Re: [nfsd4] potentially hardware breaking regression in 4.14-rc and 4.13.11

From: Linus Torvalds
Date: Fri Nov 10 2017 - 13:42:58 EST


On Thu, Nov 9, 2017 at 5:58 PM, Patrick McLean <chutzpah@xxxxxxxxxx> wrote:
>
> Something must have changed since 4.13.8 to trigger this though.

Well, yes and no.

Obviously something changed, but it doesn't necessarily have to be
anything particular.

Almost every time we've seen compiler bugs, it's been an innocuous
change that just happened to trigger a latent issue. Pretty much by
definition compiler bugs tend to be about rare situations, so it's
some odd special case that triggers.

Since it's apparently fairly repeatable for you, a bisection between
4.13.8 and 4.13.11 would be very interesting, and shouldn't take all
that long. There's only 142 commits in that range, so even just a
partial bisection of say four of five rounds should narrow it down to
just a couple of commits. And even a full bisection should only take
something like 8 build/test cycles.

Arnd pointed to some commits that might be relevant for the cp210x
module, but those are all already in 4.13.8, so if 4.13.8 really is
rock solid for you, I don't think that's it.
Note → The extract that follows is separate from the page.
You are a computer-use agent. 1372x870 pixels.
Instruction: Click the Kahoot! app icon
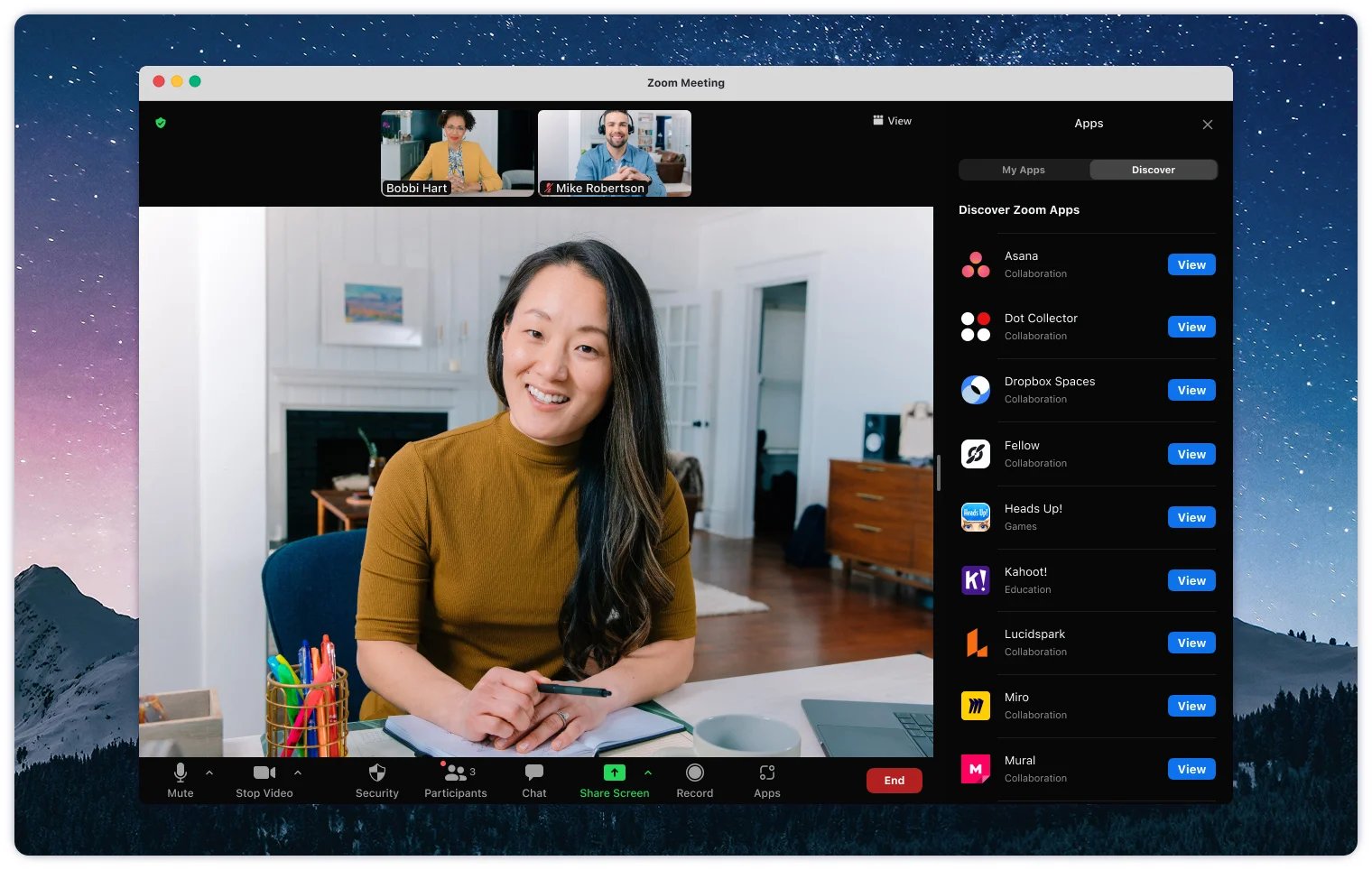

I really don't see anything that looks even half-way suspicious in
that 4.13.8..11 range. But as mentioned, compiler interactions can be
_really_ subtle.

And hey, it can be a real kernel bug too, that just happens to be
exposed by RANDSTRUCT, so a bisect really would be very nice.

Because in the end, compiler bugs are very rare. They are particularly
annoying when they do happen, though, so they loom big in the mind of
people who have had to chase them down.

Linus